→ EXERCISES TO COMPLETE
1. In the Dylan discussion, what song closes Time Out of Mind?
2. Reproduce the part of the Dylan discussion that opens with the words containing "I disagree. I" and closes with "trumpet, sudden into.".

→ ARTICLE
One of the most powerful albums of Dylan tunes I have ever heard is Time Out of Mind. This perfect understanding of a broken love relationship and the distance between the artist and the world is as close to the perfect album, I can imagine. The musicianship is exceptional. Is Blood on the Tracks, early "classical Dylan" or is that the mid-period? Whaa? I think you are searching for a topic here.

For additional retorts, try the humor between the persona and the waitress in the restaurant on the last song of Time Out of Mind, "Highlands." "You don't read women authors do you/You're wrong, I read Erica Jong...I'll take the eggs" Check out the picture on the back of the CD, a young Bob, looking at you with a bit of whimsy, or defiance, as in "How you like me now?" Then, compare it with the blurred and drunken Bob on the cover or the inside. You are telling me that is not some kind of humor. While the overall album has a dark and pessimistic look at love and work, Highlands also stands as a redemptive song, that provides hope and leads to the lighter and more optimistic Love and Theft and Modern Times. And while his protest songs are not rooted in the streets as much as they were, songs such as Twiddle Dee and Twiddle Dumb and unveiled remarks about the Bush era are as poignant as the songs of yesteryear. Any new album by Dylan is a welcome sign to an artist at work.

I disagree. I think the new stuff is not watered down.

Just to take the last album of 'original's for an example to start:

1) "Forgetful Heart" - Beauty and Pain; - "To Ramona" - harp solos

2) "Beyond Here Lies Nothing"  - Mystery & Dread - Street Legal "Change my Way of Thinking" - trumpet, sudden into.

3) "It's all Good" - Humour; "Bob Dyland's 115th Dream" - the chuckles, the mean old chuckles.

→ DATASET SECTION
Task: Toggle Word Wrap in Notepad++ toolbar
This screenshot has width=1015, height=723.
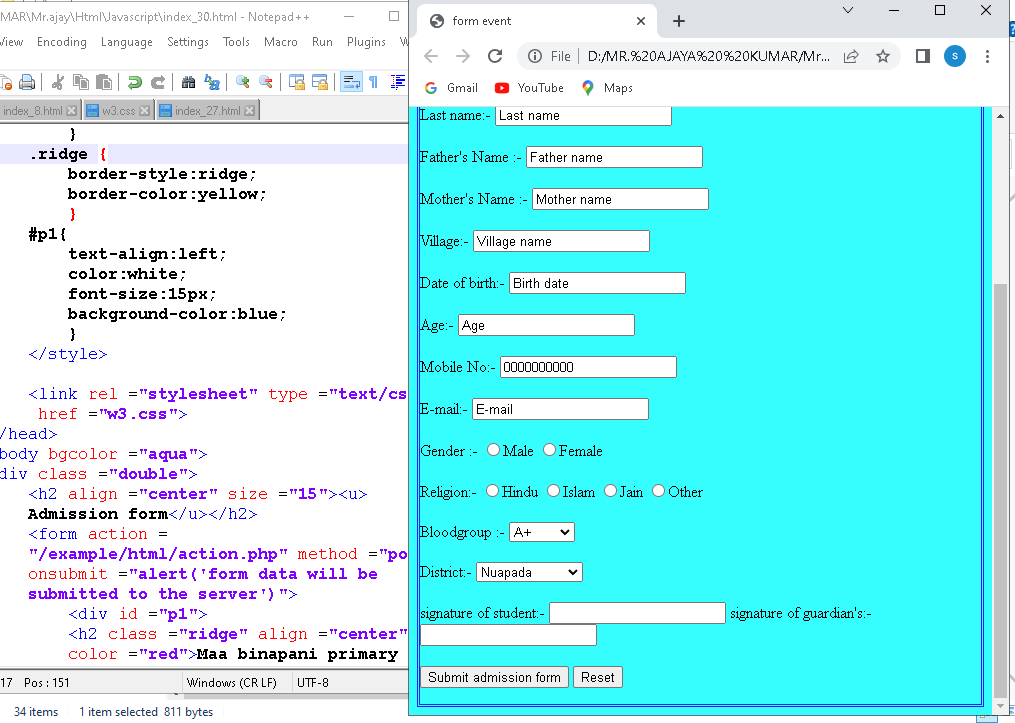Action: [x=351, y=82]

→ WORKED SOLUTIONS
1. "Highlands."

2.
I disagree. I think the new stuff is not watered down.

Just to take the last album of 'original's for an example to start:

1) "Forgetful Heart" - Beauty and Pain; - "To Ramona" - harp solos

2) "Beyond Here Lies Nothing"  - Mystery & Dread - Street Legal "Change my Way of Thinking" - trumpet, sudden into.